There are a great many colored people who are ashamed of the cake-walk, but I think they ought to be proud of it. It is my opinion that the colored people of this country have done four things which refute the oft-advanced theory that they are an absolutely inferior race, which demonstrate that they have originality and artistic conception, and, what is more, the power of creating that which can influence and appeal universally.
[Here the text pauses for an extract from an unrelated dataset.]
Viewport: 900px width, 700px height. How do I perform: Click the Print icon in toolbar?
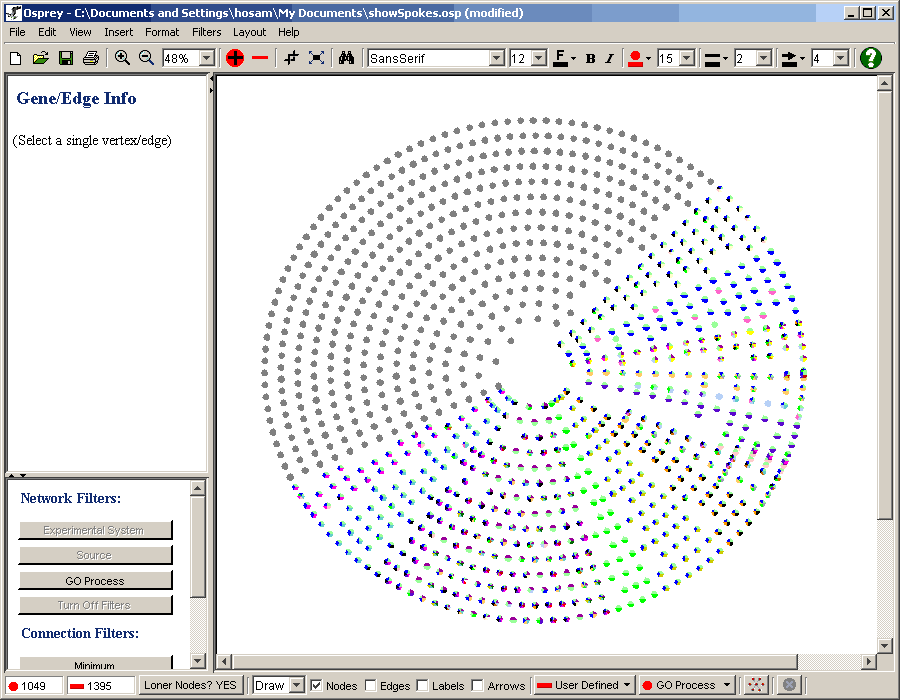point(90,58)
The first two of these are the Uncle Remus stories, collected by Joel Chandler Harris, and the Jubilee songs, to which the Fisk singers made the public and the skilled musicians of both America and Europe listen. The other two are ragtime music and the cake-walk. No one who has traveled can question the world-conquering influence of ragtime, and I do not think it would be an exaggeration to say that in Europe the United States is popularly known better by ragtime than by anything else it has produced in a generation. In Paris they call it American music. The newspapers have already told how the practice of intricate cake-walk steps has taken up the time of European royalty and nobility. These are lower forms of art, but they give evidence of a power that will some day be applied to the higher forms. In this measure, at least, and aside from the number of prominent individuals the colored people of the United States have produced, the race has been a world influence; and all of the Indians between Alaska and Patagonia haven't done as much.